## Document segment
Start
The Art of Science Communication
Since 2009, I have been teaching class on film-making about climate change. I am passionate about engaging students in science and climate change is one of the most accessible and pressing scientific topics of our time. This class is cross-listed under the Technology and Media (TAM) program and two CU schools: Arts and Sciences, EBIO and College of Media, Communication and Information. To watch our student films, please go here.
From the syllabus:
A goal of this class is to invite you on a personal journey. We want to provide the opportunity for you to think critically AND emotionally about a pressing environmental, political, and social issue. Climate change is part of a larger discussion related to sustainability and is a pressing and pervasive issue from economic, political and environmental perspectives. We want you to leave our class conversant about your views on this issue. Where do you stand? What should be done? We welcome ALL views on climate change with the exception of apathy or no opinion. By the end of this class, you MUST leave with an opinion, one that you have thought about critically, one that you can defend, and one that you can express in front of several audiences, in writing and on film.
End
## Information shown
Start
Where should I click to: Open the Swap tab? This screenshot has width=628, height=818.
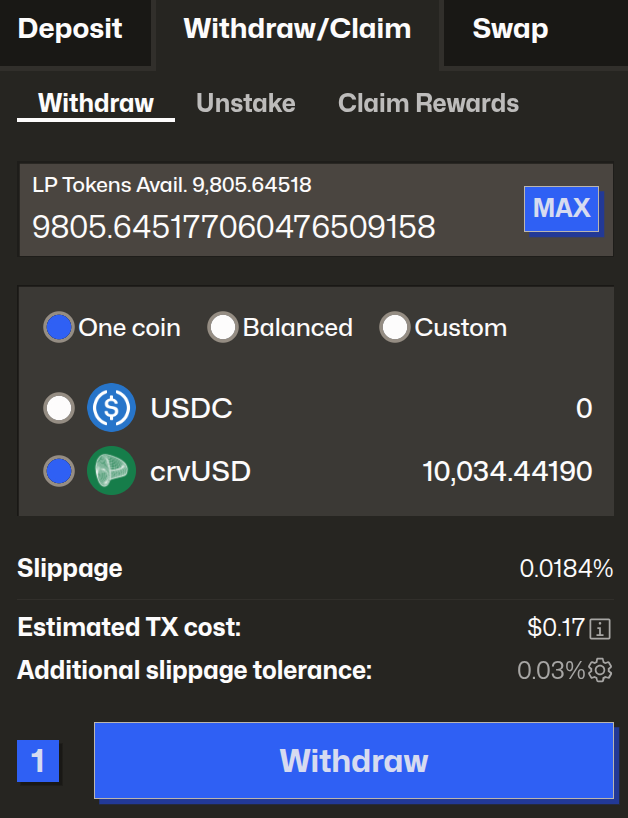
End
## Requirements
Could you write what follows the last sentence of the science communication course text? These lines have no connection to the science communication course text.

## Task response
The task at hand is interdisciplinary and thus we draw on the tools of story-telling, film-making, effective communication, and art in various forms. Your own personal experience is critical and something to learn how to incorporate into your narrative: what is the starting point in your journey? What defines your views? What do you want to communicate with others? Who is your target audience and why? We will help you define answers to these questions through in-class discussion, bringing in world-class leaders in the science of climate change, science writing and the performance arts, and one-on-one dialog through weekly journal assignments.
In Spring 2021, Dr. Drew Schield and I co-created a new upper-level undergrad/graduate course on Speciation. This class is taught in the spring term and will also be taught concurrently by Dr. Schield at the University of Virginia.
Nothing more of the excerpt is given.